— start Recorded data —
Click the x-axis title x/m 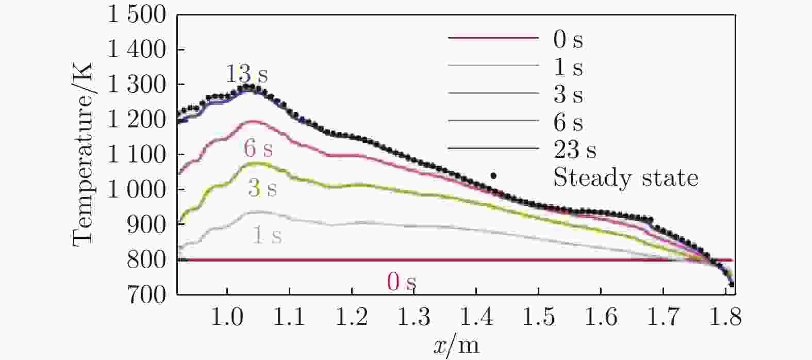click(457, 345)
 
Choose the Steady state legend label click(625, 178)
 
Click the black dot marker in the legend click(493, 176)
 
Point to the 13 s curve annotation click(246, 75)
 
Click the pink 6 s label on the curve click(258, 149)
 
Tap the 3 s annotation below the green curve click(262, 189)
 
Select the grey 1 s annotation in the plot click(267, 236)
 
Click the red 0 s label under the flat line click(401, 282)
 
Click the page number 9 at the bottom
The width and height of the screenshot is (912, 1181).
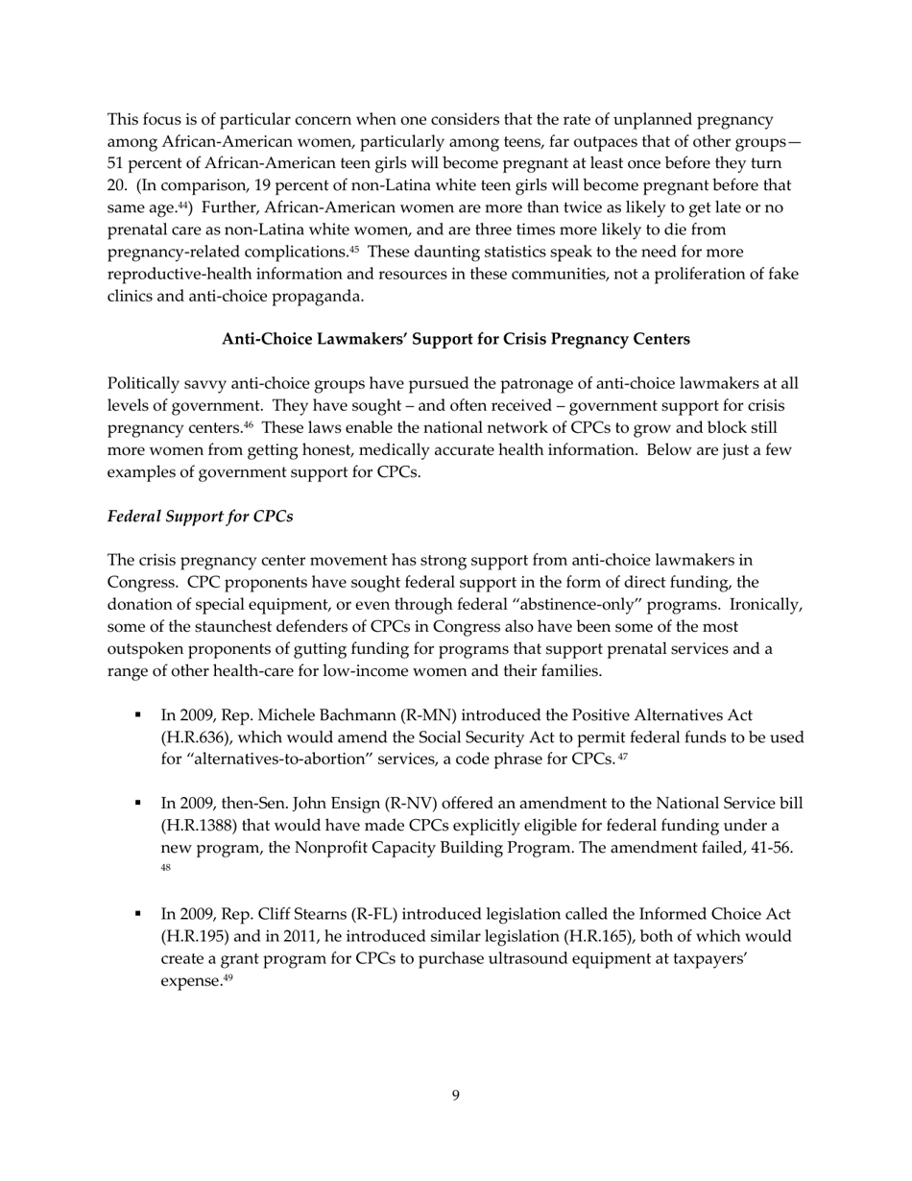[455, 1096]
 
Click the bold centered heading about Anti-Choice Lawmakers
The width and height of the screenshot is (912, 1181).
[455, 339]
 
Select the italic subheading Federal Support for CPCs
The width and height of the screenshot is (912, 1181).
[200, 516]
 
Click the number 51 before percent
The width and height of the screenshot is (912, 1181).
[117, 163]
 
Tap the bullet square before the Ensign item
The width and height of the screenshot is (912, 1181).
[139, 804]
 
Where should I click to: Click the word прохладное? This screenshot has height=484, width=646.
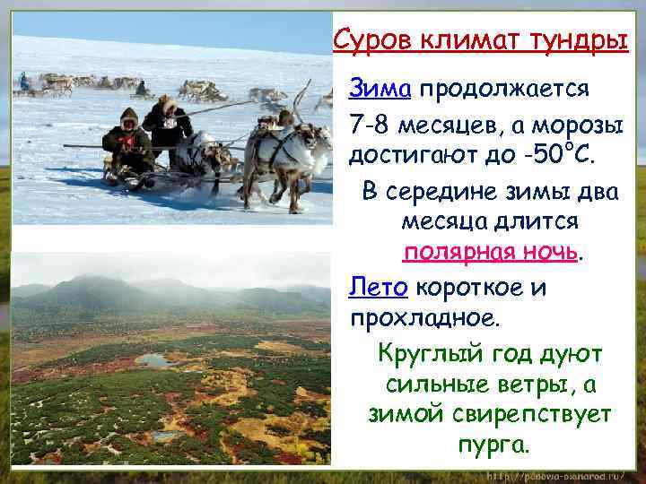coord(425,318)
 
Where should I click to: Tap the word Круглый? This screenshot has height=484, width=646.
coord(428,353)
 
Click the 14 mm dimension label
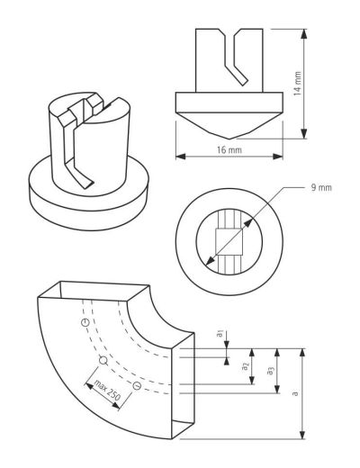pyautogui.click(x=298, y=84)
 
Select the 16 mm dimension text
pyautogui.click(x=229, y=149)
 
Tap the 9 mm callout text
pyautogui.click(x=321, y=188)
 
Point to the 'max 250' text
pyautogui.click(x=107, y=390)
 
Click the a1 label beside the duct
pyautogui.click(x=220, y=333)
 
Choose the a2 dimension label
pyautogui.click(x=246, y=366)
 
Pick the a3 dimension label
pyautogui.click(x=270, y=371)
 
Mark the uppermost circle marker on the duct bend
pyautogui.click(x=86, y=322)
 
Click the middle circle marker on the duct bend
pyautogui.click(x=104, y=360)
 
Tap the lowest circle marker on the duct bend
pyautogui.click(x=137, y=385)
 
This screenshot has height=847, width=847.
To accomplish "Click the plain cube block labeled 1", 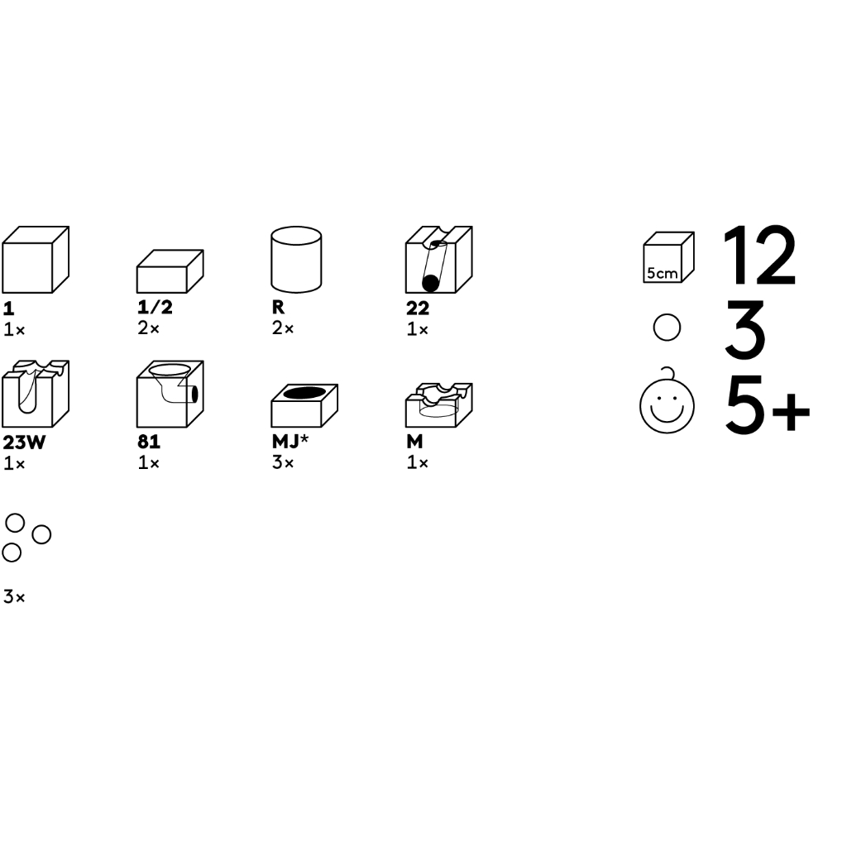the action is (36, 260).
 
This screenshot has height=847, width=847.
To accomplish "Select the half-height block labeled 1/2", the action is (170, 271).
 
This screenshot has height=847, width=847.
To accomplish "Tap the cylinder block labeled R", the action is (296, 260).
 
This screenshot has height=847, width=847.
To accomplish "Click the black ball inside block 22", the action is (430, 283).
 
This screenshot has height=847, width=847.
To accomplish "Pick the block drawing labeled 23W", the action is (36, 394).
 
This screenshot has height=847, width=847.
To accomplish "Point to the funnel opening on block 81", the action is (170, 370).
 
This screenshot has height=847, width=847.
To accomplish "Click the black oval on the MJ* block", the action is (304, 393).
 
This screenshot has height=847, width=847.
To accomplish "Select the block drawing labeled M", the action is (438, 405).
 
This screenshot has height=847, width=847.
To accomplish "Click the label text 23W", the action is (24, 443).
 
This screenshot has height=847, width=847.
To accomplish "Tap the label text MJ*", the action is (290, 442).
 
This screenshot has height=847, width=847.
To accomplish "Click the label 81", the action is (149, 442).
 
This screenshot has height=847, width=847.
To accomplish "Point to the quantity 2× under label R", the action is (283, 328).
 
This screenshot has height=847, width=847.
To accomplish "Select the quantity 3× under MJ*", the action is (283, 462).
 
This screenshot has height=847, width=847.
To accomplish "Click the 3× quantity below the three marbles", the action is (14, 597).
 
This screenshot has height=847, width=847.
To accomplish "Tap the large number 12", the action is (759, 256).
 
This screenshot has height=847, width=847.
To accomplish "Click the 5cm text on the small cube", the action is (663, 273).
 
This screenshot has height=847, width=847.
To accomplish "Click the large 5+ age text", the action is (768, 405).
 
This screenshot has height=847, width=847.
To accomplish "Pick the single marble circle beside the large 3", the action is (667, 328).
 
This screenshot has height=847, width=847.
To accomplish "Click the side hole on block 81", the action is (194, 395).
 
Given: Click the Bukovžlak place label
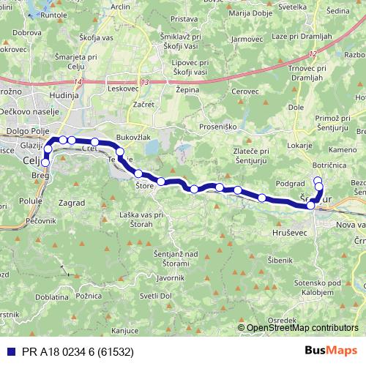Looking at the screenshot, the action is pos(134,136).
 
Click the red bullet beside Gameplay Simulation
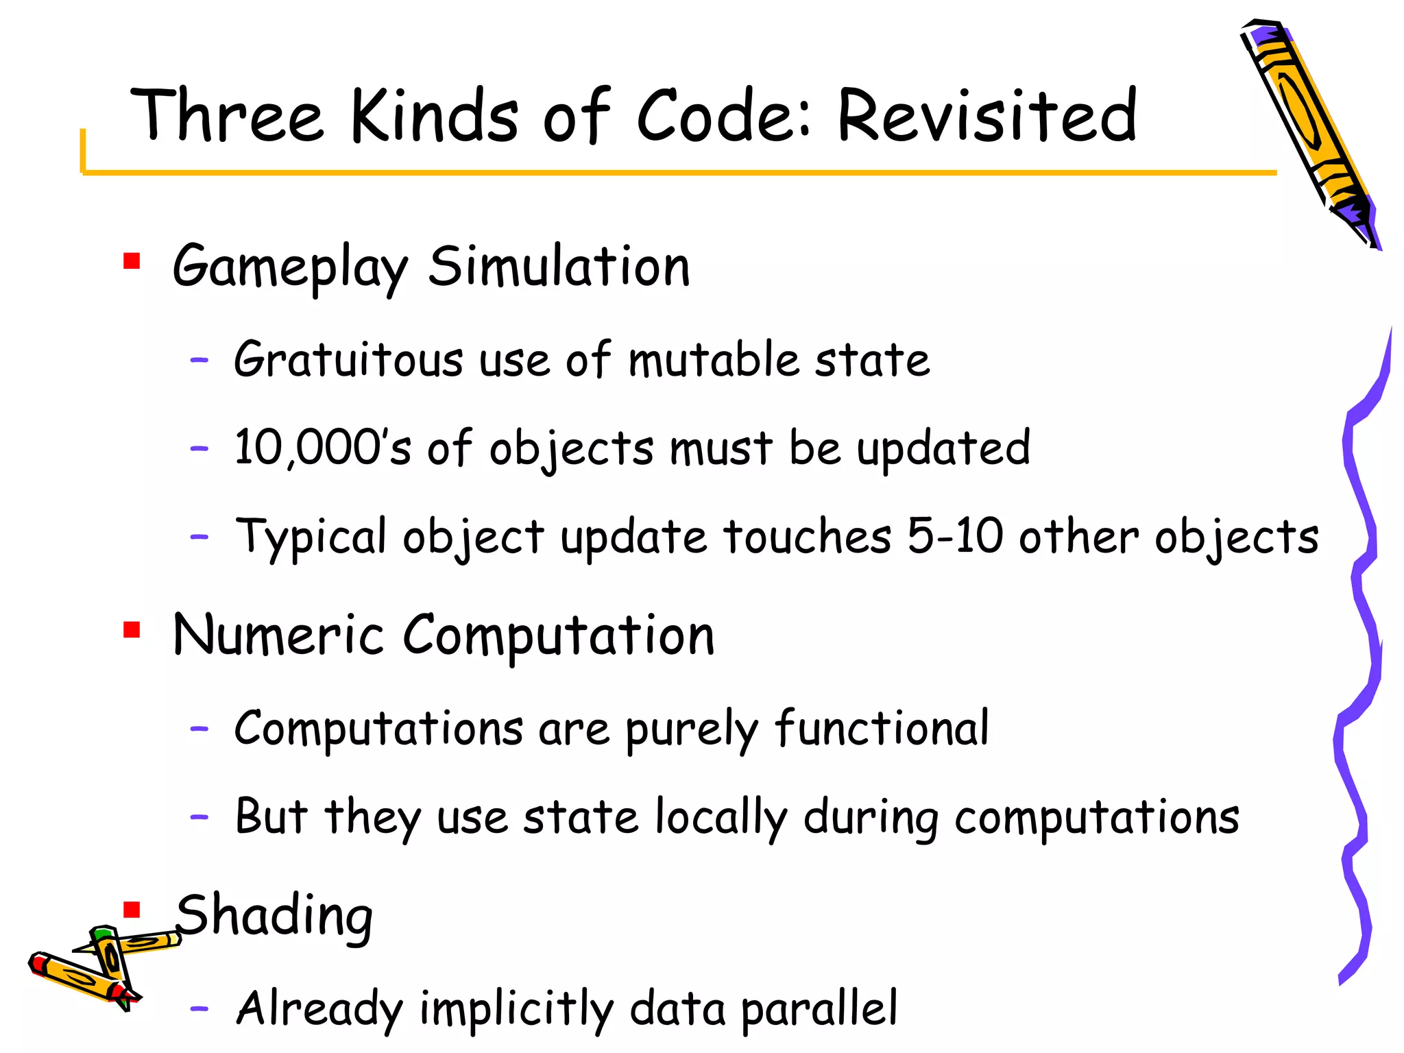(x=132, y=261)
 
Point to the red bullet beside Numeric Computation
(x=132, y=629)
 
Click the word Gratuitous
(x=348, y=360)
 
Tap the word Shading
(x=274, y=916)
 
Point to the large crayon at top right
(x=1309, y=130)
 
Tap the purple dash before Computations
(x=199, y=729)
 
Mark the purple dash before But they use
(x=199, y=816)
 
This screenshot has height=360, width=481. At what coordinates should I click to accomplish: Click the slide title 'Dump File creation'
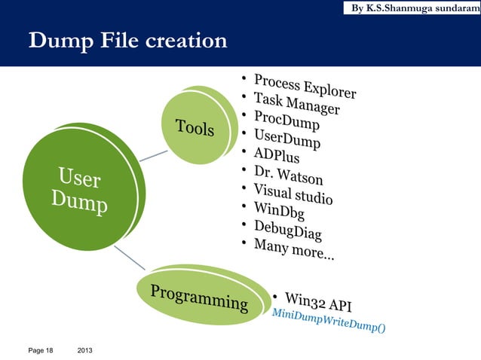tap(127, 40)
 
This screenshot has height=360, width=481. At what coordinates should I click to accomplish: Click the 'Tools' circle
tap(195, 127)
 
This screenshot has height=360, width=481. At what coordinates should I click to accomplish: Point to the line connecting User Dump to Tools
tap(153, 154)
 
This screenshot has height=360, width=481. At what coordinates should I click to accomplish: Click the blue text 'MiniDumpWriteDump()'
tap(329, 322)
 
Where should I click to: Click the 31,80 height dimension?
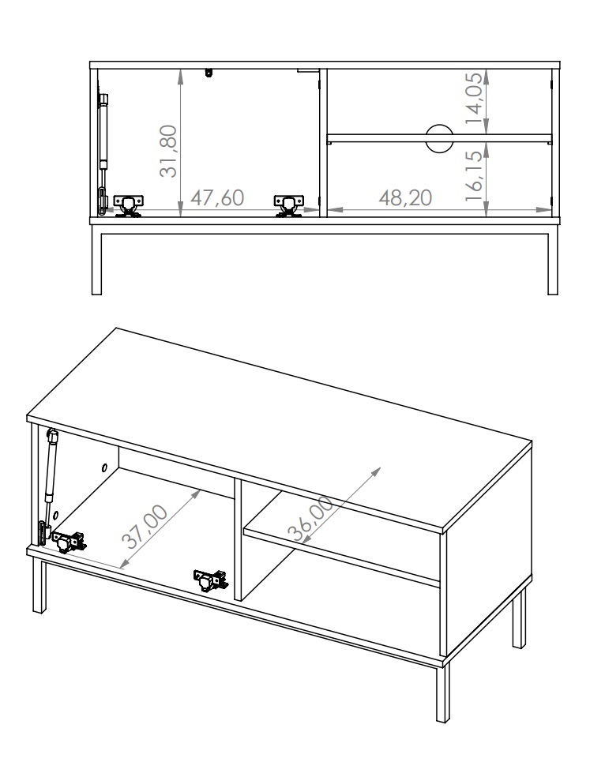pyautogui.click(x=168, y=151)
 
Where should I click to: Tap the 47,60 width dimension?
pyautogui.click(x=217, y=198)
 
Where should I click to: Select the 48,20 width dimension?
pyautogui.click(x=405, y=198)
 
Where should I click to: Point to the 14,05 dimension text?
pyautogui.click(x=473, y=99)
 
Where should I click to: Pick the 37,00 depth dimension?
pyautogui.click(x=145, y=527)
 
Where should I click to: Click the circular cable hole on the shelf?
pyautogui.click(x=439, y=137)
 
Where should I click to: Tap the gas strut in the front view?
pyautogui.click(x=103, y=154)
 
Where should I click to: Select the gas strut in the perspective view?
pyautogui.click(x=47, y=486)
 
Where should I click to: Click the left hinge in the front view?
pyautogui.click(x=128, y=205)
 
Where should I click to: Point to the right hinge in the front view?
pyautogui.click(x=288, y=205)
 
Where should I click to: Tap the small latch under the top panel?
pyautogui.click(x=209, y=73)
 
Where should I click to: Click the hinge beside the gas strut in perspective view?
pyautogui.click(x=69, y=542)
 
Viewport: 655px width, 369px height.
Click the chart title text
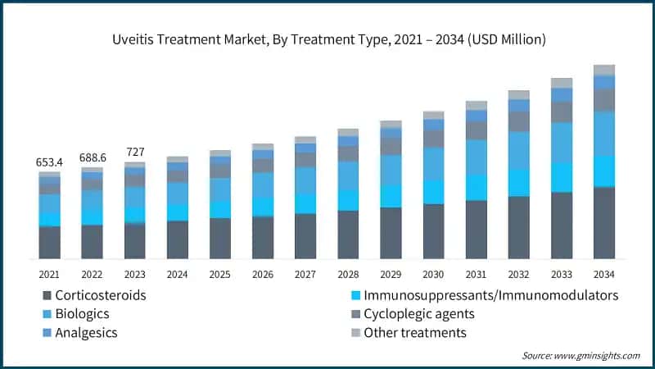click(328, 39)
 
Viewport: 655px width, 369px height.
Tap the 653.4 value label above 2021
click(49, 162)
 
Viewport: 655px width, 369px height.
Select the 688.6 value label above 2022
click(92, 157)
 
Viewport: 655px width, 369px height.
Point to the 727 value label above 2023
click(134, 152)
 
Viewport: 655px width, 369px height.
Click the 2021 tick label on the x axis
click(49, 274)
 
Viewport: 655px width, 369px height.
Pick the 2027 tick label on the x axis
click(305, 274)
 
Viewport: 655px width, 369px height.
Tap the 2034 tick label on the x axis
click(604, 274)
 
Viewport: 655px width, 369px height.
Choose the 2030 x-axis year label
click(433, 274)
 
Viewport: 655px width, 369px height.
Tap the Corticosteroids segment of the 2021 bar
click(49, 243)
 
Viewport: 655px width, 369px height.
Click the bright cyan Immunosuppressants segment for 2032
click(519, 183)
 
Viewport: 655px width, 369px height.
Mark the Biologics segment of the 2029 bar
click(391, 170)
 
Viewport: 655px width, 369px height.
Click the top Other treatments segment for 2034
click(604, 70)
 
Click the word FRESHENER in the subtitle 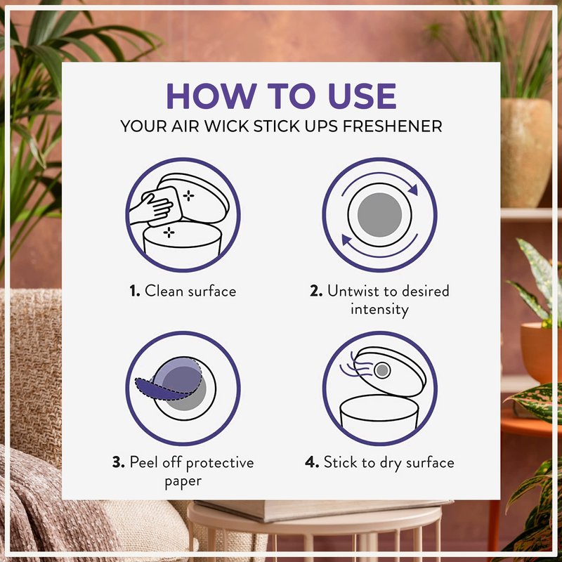(x=392, y=126)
— end Recorded data —
Reproduce the listing beginning at the line that has "Tap the word Shading" and ending after the line that has "tap(329, 322)", substituting "violet" for "purple" and leaving everything else unchanged. Omit the pictures from your answer.

Tap the word Shading
(x=274, y=916)
 
Point to the large crayon at top right
(x=1309, y=130)
 
Tap the violet dash before Computations
(x=199, y=729)
 
Mark the violet dash before But they use
(x=199, y=816)
 
This screenshot has height=360, width=481. At what coordinates should I click to accomplish: Click the slide title 'Dump File creation'
tap(127, 40)
 
This screenshot has height=360, width=481. At what coordinates should I click to accomplish: Click the 'Tools' circle
tap(195, 127)
 
This screenshot has height=360, width=481. At what coordinates should I click to accomplish: Point to the line connecting User Dump to Tools
tap(153, 154)
 
This screenshot has height=360, width=481. At what coordinates should I click to accomplish: Click the blue text 'MiniDumpWriteDump()'
tap(329, 322)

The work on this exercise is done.